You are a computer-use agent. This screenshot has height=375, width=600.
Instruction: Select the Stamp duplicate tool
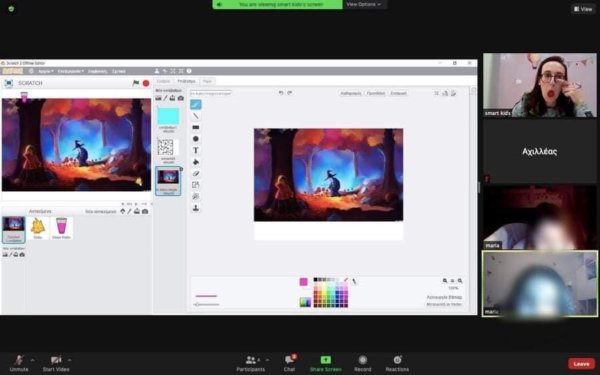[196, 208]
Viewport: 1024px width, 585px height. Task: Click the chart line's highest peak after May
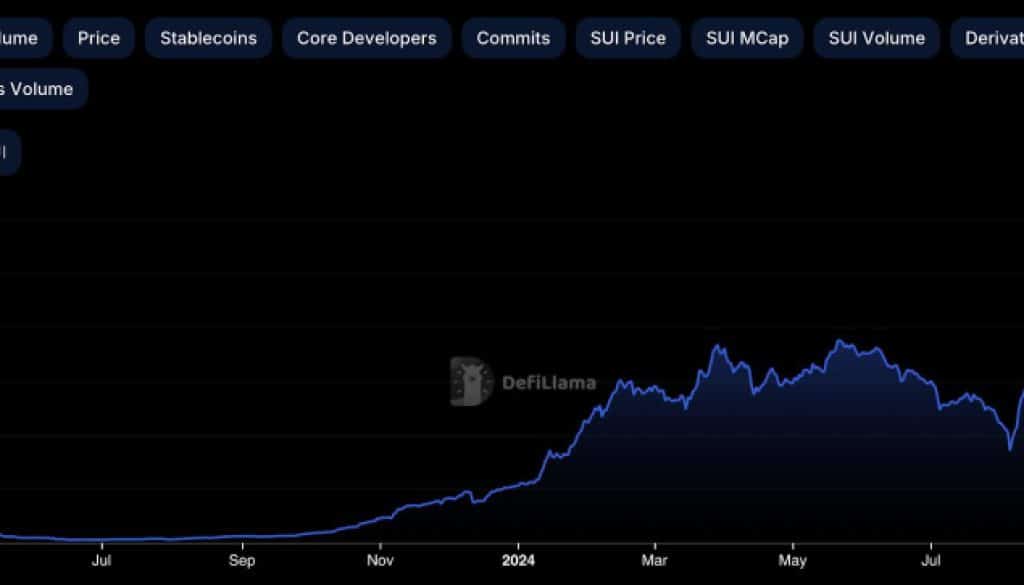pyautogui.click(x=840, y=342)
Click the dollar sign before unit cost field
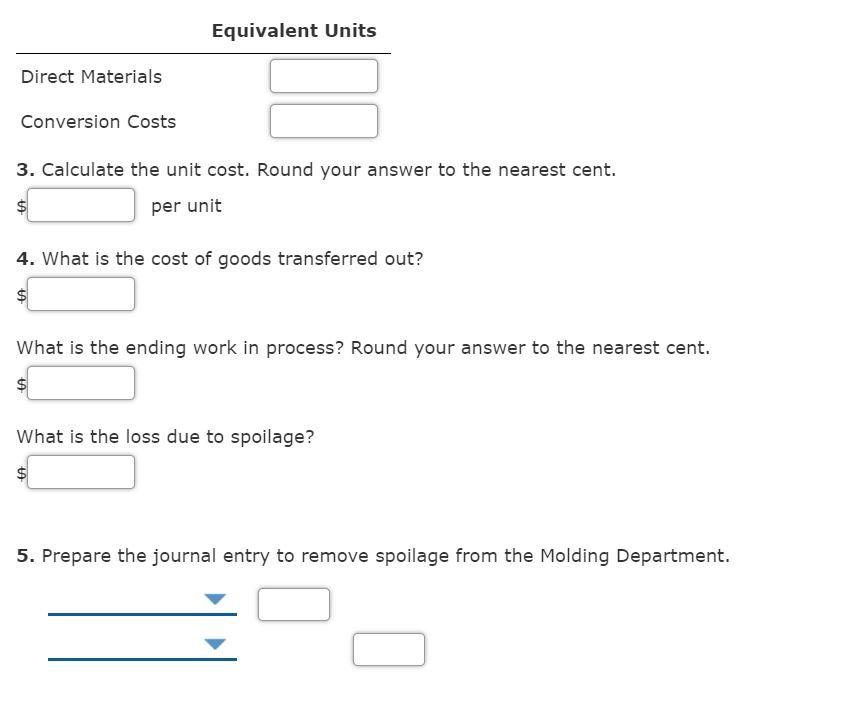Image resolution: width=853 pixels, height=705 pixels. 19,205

________

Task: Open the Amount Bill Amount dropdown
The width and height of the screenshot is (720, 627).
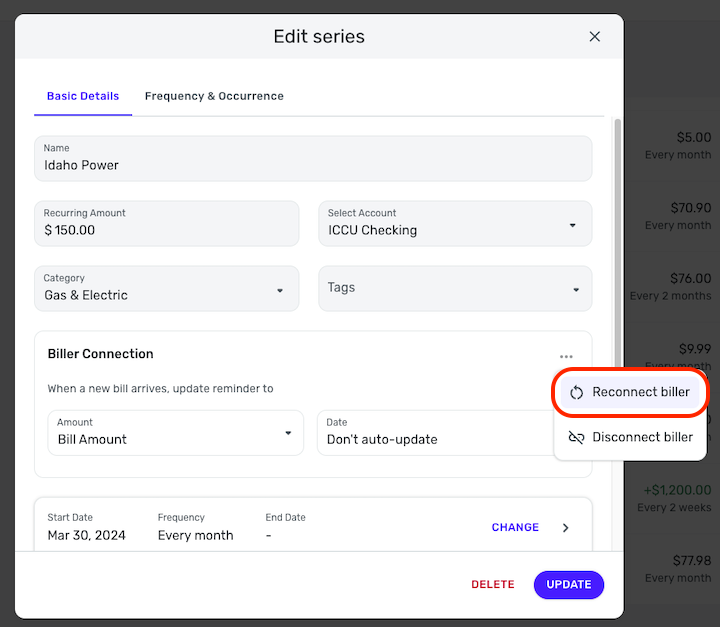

________

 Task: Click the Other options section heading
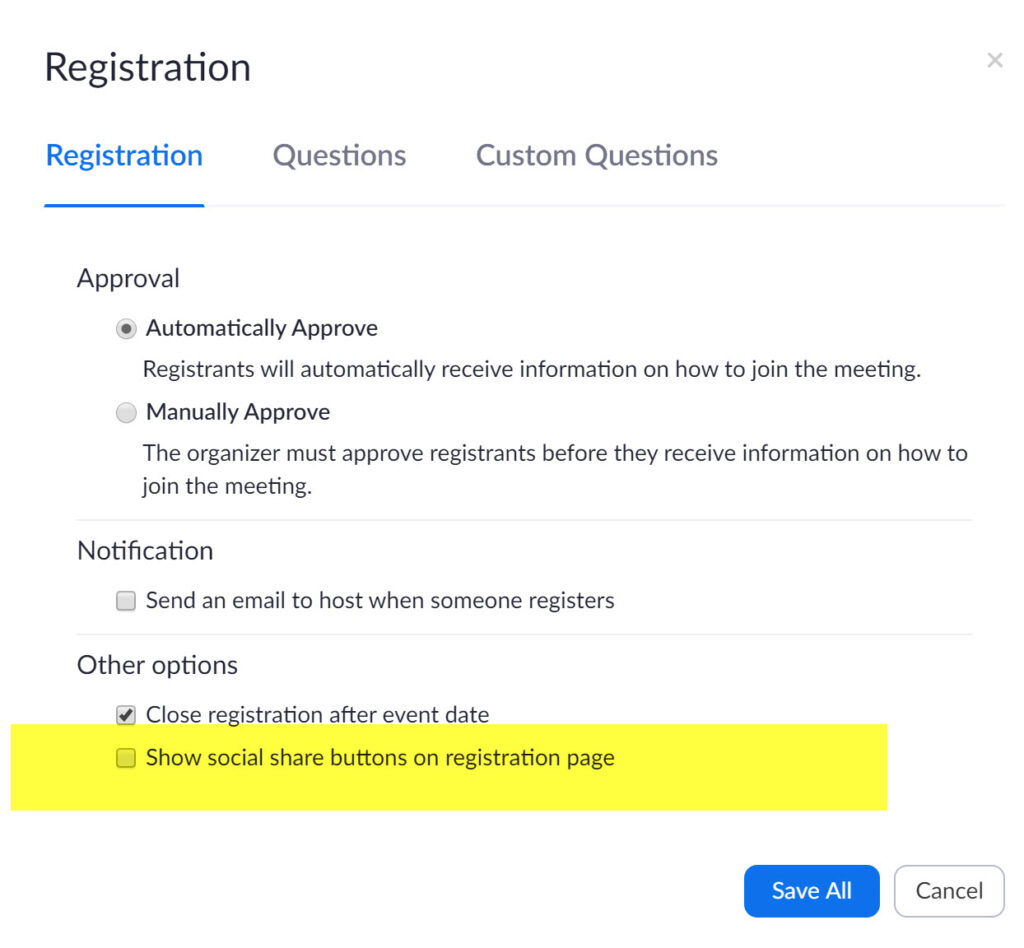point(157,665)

________

● **TASK REQUIREMENTS**
Wherever the line holding "Task: Open the Amount Bill Amount dropdown" falls in the entries above, copy exactly from it through the line holding "The width and", inclusive, and add nothing.

● **COMPLETED TASK**
Task: Open the Amount Bill Amount dropdown
The width and height of the screenshot is (720, 627).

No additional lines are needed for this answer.